TL;DR
- The DAO is voting to use 10,000 stETH, worth about $20 million to $21 million, to buy back LDO on the open market.
- At around $0.31, LDO sits near launch-era lows, with the LDO/ETH ratio 63% below its two-year median and the token down 96%.
- If approved, purchases would target about 70 million LDO, while critics point to 2025 revenue decline and 80 million tokens sold by whales since October.
Lido DAO is weighing a buyback that would turn treasury staking assets into a direct bet on its own depressed token. The proposal puts roughly $20 million of stETH on the table at a moment when confidence in LDO looks shaken. A governance vote now underway would authorize the use of 10,000 stETH, worth about $20 million to $21 million at current prices, to repurchase LDO on the open market. The plan, submitted on March 27, frames the move as a response to what the DAO calls a severe price dislocation between LDO and Ethereum.
Why the buyback vote matters now
The logic behind the proposal rests on how far the token has fallen. LDO is not merely weak, it is hovering near the bottom of its historical range against dollars and ETH. The linked analysis says LDO was trading around $0.31, near its lowest levels since the protocol launched. Its LDO/ETH ratio stood at 0.00016, about 63% below the two-year median, while the token itself remained roughly 96% below its all-time high. That backdrop helps explain why the DAO is treating a buyback as a confidence signal rather than a treasury deployment.
Execution is designed to look measured rather than dramatic. If the vote passes, the Lido Growth Committee would buy in stages instead of trying to shock the market with one large order. The proposal calls for tranches of 1,000 stETH, with the committee expected to use limit orders or dollar-cost averaging to reduce market impact. The target is about 70 million LDO, equal to roughly 8.5% of circulating supply. Any tokens purchased would go back to the treasury and, while held there, would not be eligible to vote in governance.

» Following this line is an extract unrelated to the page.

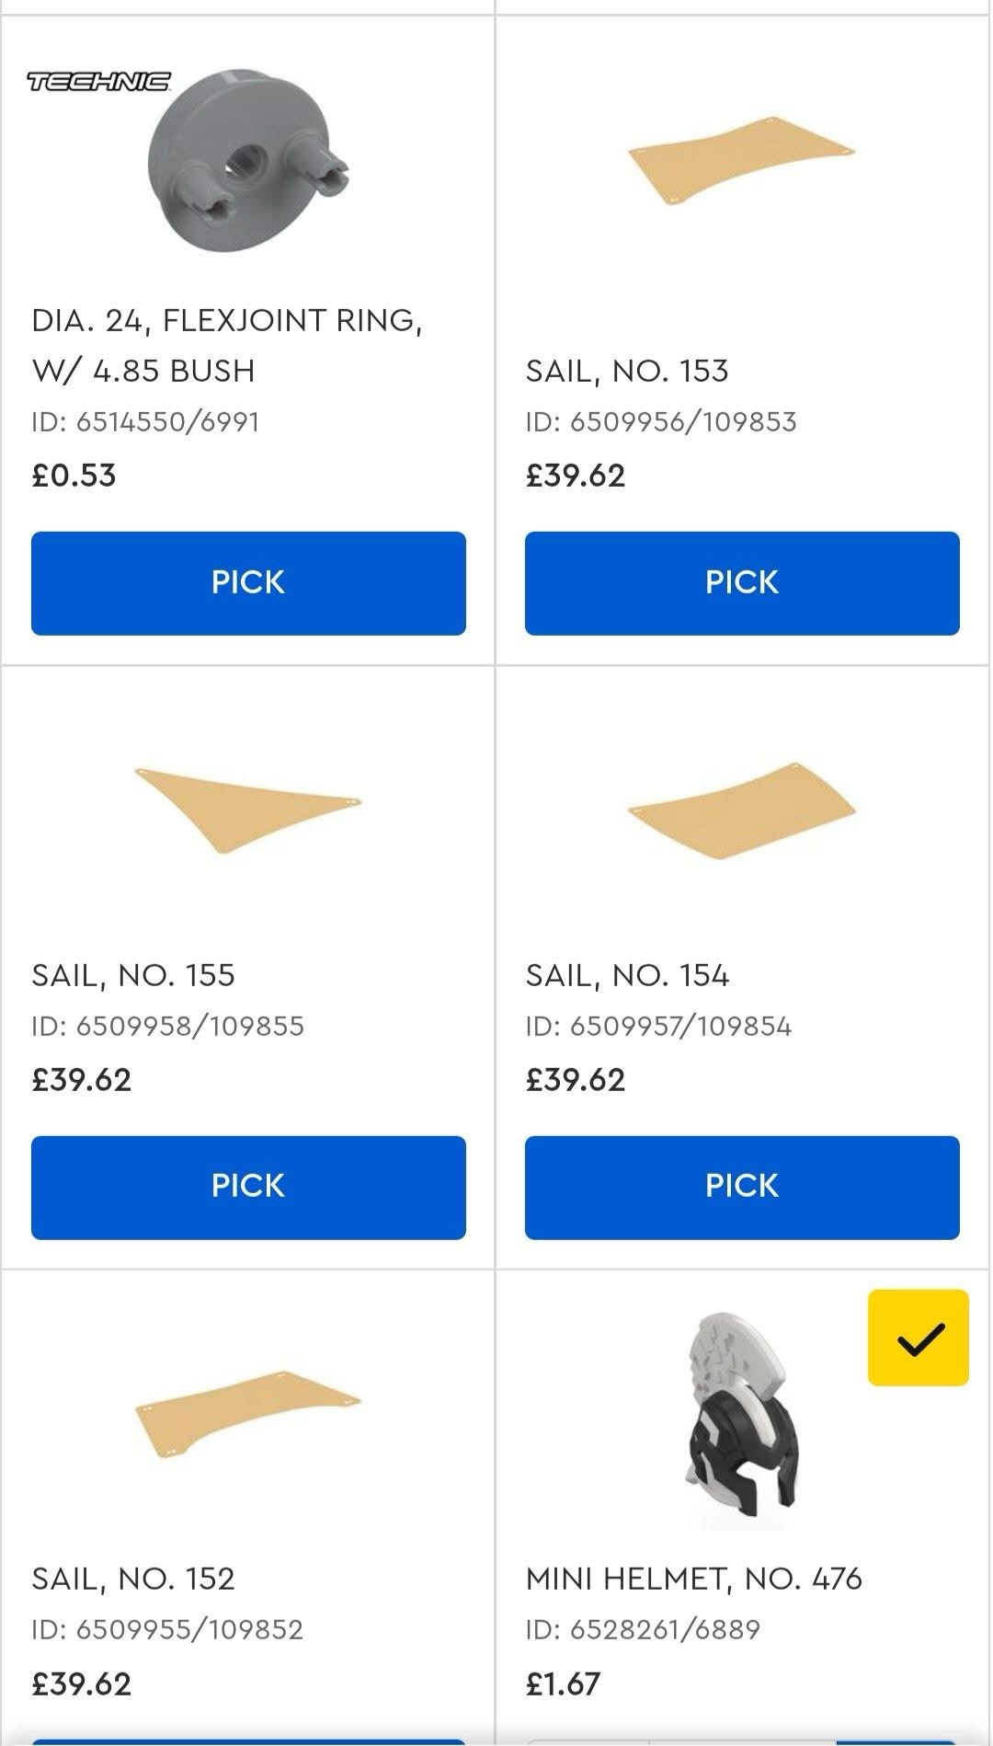Pick the Dia. 24 Flexjoint Ring
993x1746 pixels.
pos(248,582)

The deeper issue is that the buyback arrives against a weakening business backdrop. This is a treasury vote happening after a year in which protocol dominance failed to protect the token. Revenue fell 23% year over year in 2025 to $40.5 million from $52.4 million, even though Lido still held a 23.2% share of Ethereum liquid staking. The DAO attributed that pressure to capital moving toward exchange staking, spot ETH ETFs and restaking platforms. Supporters say the buyback could help set a floor, but critics note whale wallets have shed 80 million LDO since October 2025.